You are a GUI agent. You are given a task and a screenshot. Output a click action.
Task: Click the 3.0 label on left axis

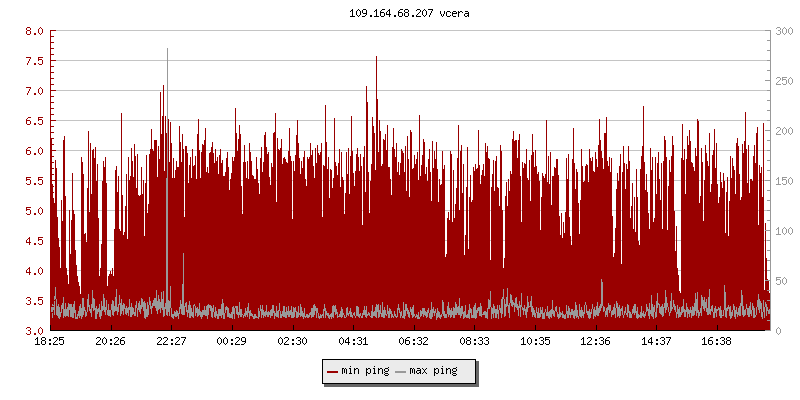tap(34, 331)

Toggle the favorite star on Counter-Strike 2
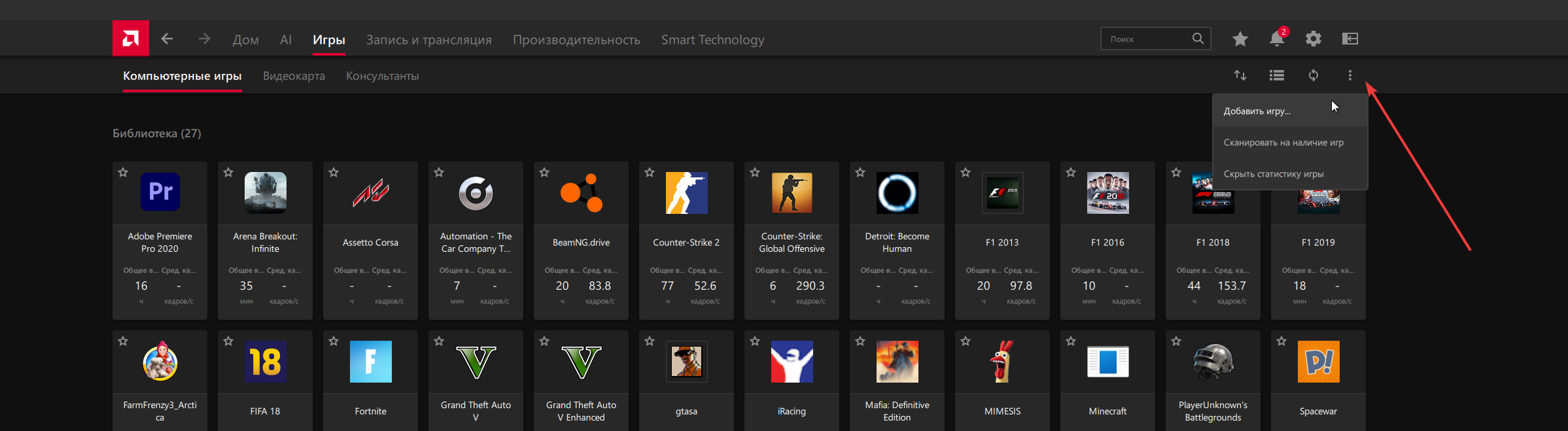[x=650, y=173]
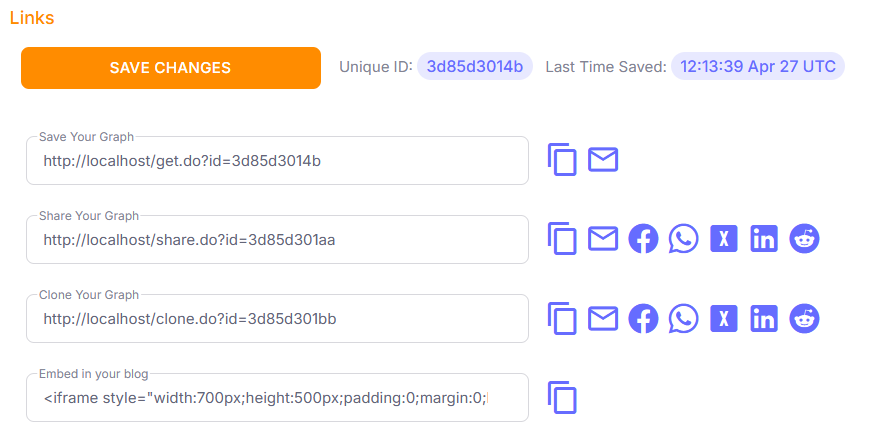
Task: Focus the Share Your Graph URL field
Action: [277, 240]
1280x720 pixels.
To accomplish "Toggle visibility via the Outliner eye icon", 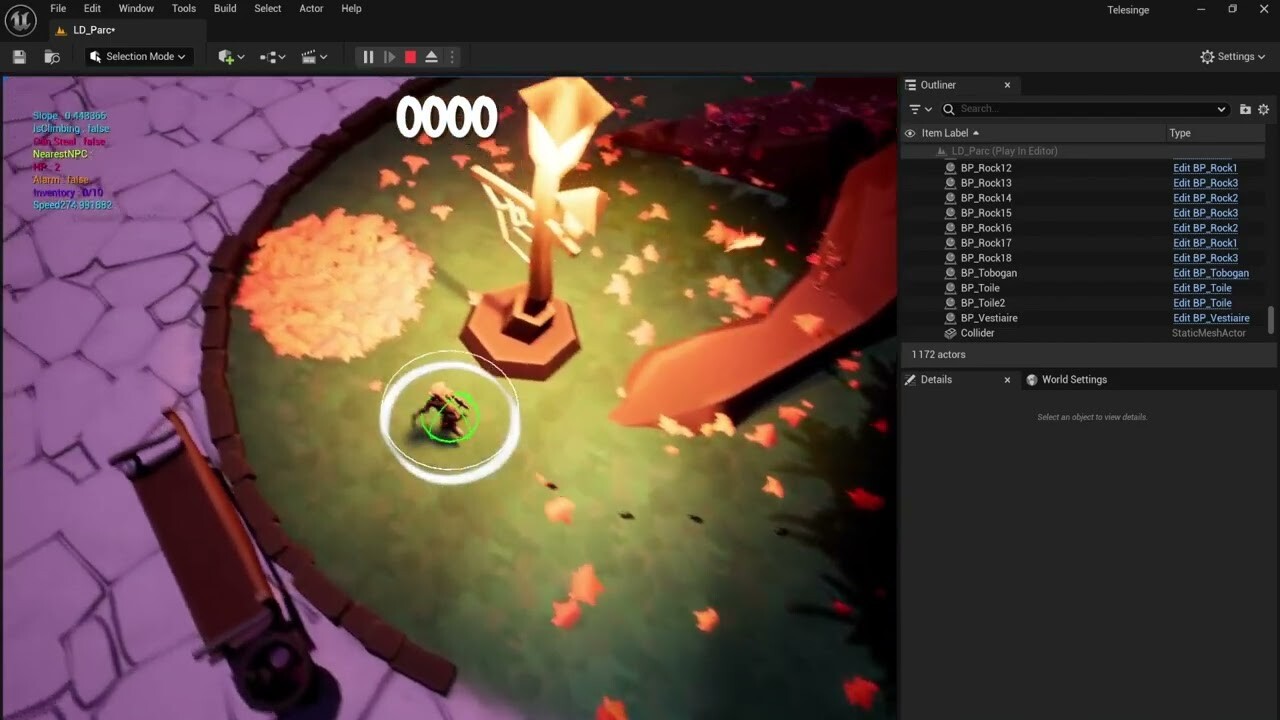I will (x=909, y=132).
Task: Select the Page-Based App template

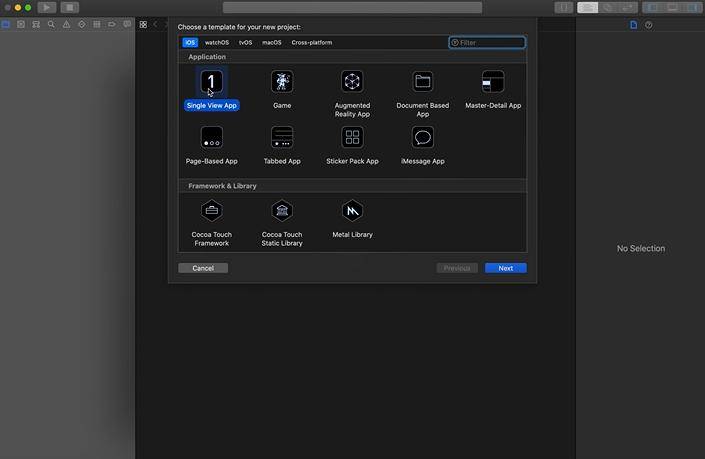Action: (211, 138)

•••••

### Exercise objective:
The lines to write out are those from the first line of the listing above through the line bearing "1280x720 pixels.", both included, copied exactly with pictures dropped.

### Exercise output:
You are a GUI agent. You are given a task and a screenshot. Output a click action.
Task: Click the 3.0 label on left axis

tap(34, 331)

Toggle the favorite star on Counter-Strike 2
[x=650, y=173]
Task: Focus the Share Your Graph URL field
Action: [277, 240]
1280x720 pixels.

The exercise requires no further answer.